Baldur’s Gate «

Baldur’s Gate has long since been an influence on the role playing game genre with its Advanced Dungeons & Dragons based rule set for characters, and combat, as well as dialogue and narrative style. Originally from Bioware for the PC and console, Sorrent has compacted the Baldur’s Gate universe in an entirely new adventure for mobile phones.
For those unfamiliar with Baldur’s Gate, the story takes place in the Forgotten Realms, a land with a variety of terrains. You create your character from a selection of four races and 5 different classes. Once chosen, you can distribute ability points among character attributes: Strength, Dexterity, Intelligence, Wisdom, Constitution, and Charisma, but use your points wisely as they directly impact gameplay. Max HP/ Max MP varies from each created character, as they begin the game with equipment appropriate to their skills.

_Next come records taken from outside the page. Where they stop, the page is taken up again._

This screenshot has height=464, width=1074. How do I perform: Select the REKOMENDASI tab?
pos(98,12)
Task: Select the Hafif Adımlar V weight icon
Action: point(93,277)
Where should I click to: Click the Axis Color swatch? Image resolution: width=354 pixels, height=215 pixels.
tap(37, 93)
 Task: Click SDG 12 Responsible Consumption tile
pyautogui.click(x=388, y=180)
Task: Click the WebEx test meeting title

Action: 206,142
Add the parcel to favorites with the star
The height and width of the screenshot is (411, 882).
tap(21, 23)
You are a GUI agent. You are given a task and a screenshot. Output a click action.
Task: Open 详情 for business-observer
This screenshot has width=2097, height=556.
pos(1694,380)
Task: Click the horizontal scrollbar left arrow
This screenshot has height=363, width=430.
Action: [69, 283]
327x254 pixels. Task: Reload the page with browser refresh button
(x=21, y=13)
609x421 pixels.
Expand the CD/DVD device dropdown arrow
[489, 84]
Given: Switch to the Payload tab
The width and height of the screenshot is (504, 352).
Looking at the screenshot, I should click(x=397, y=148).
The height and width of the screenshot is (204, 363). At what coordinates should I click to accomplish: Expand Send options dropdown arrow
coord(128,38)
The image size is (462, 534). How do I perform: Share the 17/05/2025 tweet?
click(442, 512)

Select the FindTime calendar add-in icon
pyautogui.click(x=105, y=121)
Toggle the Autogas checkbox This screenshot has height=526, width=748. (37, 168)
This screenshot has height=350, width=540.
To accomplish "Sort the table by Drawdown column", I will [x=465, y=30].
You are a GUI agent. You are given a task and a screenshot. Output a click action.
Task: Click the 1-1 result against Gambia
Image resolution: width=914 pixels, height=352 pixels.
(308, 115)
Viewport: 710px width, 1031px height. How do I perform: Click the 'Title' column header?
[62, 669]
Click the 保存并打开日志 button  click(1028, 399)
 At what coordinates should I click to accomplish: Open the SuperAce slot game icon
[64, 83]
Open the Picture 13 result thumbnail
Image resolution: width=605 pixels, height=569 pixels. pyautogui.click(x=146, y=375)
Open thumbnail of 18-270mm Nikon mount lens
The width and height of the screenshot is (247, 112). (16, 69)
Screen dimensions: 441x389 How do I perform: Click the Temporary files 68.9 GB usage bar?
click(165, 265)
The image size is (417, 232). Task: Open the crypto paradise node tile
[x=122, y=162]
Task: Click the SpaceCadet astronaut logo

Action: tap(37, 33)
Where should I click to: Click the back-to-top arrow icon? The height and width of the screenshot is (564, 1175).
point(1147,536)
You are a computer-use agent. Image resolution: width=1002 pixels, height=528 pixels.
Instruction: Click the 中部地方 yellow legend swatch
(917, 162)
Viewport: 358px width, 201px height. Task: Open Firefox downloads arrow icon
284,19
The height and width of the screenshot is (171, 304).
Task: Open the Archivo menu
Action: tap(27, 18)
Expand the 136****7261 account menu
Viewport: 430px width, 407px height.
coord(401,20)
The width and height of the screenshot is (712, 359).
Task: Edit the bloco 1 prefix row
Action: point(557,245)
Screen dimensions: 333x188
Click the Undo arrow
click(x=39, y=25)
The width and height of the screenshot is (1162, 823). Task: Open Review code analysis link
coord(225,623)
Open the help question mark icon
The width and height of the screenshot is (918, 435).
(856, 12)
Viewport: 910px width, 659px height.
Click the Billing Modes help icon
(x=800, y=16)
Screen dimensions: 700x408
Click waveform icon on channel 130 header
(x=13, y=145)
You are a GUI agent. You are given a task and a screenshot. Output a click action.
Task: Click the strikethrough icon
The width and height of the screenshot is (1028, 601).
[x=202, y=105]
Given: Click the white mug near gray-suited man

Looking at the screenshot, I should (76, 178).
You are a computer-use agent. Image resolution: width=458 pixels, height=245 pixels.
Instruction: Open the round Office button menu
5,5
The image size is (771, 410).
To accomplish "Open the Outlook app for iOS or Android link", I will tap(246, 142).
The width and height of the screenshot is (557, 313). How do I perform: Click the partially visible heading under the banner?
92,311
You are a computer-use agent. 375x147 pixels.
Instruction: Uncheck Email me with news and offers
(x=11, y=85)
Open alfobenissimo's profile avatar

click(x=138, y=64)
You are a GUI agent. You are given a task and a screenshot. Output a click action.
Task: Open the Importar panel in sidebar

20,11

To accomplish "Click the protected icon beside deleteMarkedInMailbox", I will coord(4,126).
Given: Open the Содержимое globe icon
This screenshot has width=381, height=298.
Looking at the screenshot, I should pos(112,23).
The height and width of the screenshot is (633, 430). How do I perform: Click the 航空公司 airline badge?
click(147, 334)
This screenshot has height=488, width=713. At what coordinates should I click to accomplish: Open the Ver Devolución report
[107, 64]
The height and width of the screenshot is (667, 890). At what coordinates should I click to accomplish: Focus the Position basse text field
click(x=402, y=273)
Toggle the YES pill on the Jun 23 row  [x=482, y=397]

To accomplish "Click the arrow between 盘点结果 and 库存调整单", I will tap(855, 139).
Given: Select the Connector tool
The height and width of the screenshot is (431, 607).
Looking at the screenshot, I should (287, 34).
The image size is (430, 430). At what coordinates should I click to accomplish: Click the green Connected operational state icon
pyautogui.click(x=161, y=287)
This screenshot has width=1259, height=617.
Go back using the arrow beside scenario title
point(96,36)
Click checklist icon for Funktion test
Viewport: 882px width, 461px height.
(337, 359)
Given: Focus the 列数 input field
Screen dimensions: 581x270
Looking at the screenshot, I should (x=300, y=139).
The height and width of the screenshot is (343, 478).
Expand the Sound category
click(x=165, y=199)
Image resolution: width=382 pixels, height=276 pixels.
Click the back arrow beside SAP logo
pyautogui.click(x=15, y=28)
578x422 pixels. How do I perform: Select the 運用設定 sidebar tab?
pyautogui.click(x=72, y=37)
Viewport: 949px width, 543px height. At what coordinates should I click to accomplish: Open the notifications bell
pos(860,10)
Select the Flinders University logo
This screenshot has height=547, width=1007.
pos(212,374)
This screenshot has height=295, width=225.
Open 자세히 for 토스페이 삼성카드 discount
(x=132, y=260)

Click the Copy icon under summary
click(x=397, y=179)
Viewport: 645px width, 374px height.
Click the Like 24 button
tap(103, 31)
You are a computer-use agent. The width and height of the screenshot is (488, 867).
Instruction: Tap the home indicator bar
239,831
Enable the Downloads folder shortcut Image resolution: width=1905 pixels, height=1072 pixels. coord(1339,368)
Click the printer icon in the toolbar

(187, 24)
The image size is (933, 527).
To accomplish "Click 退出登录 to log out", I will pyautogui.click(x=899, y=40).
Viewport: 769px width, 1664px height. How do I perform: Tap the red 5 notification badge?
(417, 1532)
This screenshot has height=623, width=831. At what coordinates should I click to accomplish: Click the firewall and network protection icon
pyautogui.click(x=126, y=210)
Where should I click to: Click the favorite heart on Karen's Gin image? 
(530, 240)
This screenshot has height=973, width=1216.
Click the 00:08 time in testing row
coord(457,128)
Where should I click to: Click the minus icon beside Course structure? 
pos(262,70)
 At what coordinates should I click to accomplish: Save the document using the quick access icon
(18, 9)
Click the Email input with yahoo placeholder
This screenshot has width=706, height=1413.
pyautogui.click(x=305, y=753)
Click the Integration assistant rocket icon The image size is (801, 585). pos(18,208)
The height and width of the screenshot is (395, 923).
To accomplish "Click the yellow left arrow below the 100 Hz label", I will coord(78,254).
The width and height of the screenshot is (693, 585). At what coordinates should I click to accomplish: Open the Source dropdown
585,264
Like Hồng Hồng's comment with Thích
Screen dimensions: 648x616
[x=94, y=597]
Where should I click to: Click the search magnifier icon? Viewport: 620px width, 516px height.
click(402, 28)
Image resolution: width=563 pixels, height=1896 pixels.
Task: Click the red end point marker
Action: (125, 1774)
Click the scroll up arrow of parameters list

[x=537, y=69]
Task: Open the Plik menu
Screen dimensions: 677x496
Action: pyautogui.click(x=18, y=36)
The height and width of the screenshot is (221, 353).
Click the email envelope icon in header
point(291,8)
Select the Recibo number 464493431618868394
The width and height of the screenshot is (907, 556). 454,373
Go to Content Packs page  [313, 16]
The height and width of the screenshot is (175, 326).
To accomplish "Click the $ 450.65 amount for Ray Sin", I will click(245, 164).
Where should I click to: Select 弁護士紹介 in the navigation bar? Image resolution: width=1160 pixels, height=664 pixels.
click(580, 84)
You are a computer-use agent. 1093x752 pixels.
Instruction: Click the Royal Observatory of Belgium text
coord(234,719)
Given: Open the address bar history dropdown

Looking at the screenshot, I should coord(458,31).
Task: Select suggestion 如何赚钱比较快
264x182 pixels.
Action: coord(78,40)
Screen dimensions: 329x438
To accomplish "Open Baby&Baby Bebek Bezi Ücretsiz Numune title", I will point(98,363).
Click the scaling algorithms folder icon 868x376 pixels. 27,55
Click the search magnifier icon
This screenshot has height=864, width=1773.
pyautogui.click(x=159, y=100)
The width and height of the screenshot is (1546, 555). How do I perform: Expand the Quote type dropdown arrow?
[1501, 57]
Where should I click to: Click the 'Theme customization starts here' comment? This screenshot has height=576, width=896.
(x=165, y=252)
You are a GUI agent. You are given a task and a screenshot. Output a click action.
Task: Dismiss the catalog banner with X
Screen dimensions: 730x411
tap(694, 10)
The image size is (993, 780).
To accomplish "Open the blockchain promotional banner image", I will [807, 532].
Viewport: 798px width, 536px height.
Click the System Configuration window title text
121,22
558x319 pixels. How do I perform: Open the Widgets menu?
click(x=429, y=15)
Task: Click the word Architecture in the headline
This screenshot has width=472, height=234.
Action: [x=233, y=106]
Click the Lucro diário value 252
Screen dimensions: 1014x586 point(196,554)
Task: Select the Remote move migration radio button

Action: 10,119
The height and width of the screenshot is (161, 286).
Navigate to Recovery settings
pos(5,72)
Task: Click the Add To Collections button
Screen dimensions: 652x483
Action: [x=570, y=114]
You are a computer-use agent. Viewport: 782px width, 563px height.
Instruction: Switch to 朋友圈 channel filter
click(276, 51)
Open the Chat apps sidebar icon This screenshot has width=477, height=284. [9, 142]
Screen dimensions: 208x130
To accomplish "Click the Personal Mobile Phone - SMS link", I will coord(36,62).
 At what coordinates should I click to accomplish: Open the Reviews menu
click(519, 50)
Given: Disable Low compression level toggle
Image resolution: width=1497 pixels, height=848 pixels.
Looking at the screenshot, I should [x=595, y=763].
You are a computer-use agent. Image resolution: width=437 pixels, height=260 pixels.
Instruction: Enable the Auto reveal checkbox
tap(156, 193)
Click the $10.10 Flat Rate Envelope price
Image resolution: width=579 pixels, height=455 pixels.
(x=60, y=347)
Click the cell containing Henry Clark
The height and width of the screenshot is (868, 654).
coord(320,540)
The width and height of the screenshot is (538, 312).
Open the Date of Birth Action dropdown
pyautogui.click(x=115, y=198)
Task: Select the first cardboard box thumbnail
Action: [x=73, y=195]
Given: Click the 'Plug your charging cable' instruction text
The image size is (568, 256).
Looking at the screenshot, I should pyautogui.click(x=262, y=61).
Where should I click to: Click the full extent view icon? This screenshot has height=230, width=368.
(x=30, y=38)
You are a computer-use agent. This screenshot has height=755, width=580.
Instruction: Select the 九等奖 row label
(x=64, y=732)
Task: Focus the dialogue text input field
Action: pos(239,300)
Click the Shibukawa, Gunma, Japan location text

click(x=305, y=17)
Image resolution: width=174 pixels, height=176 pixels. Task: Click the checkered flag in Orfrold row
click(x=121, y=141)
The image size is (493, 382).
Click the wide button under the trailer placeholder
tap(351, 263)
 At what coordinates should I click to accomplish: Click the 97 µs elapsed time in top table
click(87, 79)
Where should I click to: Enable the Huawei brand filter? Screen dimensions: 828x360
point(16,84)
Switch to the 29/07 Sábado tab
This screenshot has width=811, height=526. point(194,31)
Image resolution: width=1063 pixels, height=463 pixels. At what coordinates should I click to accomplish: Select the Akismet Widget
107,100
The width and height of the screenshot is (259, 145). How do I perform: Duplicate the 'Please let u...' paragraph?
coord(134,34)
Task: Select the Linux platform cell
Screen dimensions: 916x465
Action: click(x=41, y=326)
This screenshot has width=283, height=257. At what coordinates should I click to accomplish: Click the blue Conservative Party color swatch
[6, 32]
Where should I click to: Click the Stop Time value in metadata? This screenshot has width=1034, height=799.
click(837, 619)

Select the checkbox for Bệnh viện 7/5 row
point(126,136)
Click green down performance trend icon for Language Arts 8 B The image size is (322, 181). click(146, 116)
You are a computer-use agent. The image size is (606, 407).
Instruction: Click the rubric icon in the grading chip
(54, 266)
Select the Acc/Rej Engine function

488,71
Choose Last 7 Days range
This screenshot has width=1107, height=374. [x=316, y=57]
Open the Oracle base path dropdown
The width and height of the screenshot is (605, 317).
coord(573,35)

Aside from the main quest, sub-quests and puzzles make up the rest of the mobile phone version of Baldur’s Gate. Sub-quests involve retrieving items for people who aren’t interested in risking their lives on traps and combat, so they hire you. Sub-quests aren’t required to continue the game, but once you leave the area you can nolonger go back. Puzzles, can be simple, and sometimes you can figure them out just by playing around.

You encounter up to 19 enemies, some with immunities, skills, or resistance that can counter your spells. An advantage to this would be remembering to scan enemeies in order to strategize an attack. Though I found that attacking with a weapon can yield better results than spells, based on the character I created. You arm yourself with items purchased from a merchant or discovered on your journey. There are chests located in different parts of the area map, some are locked, so depending on what class your character happens to be, you’ll be able to bash the chest open, or unlock it as a Rogue. Chests often contain one or more items, while loots from defeated enemies usually appear as gold.

Using the mobile phone’s control pad can be akward for a game that relies on an isometric angle for gameplay (I was longing for an analog stick). Traversing dungeons, and walking down a forest path can be a problem because of the phone’s directional pad, along with the strange collision detection of on-screen characters and sometimes walking into invisible walls. Also, pressing “0” for object selection is tedious when engaged in combat with multiple enemies.

Sorrent has taken Atari’s enormous role playing game and have successfully simplified it just enough for it to still be considered a large game by mobile phone standards. Though the gameplay is quite linear, and exploring maps can feel repetitious, Baldur’s Gate is an excellent adventure for mobile phone owning RPG fans.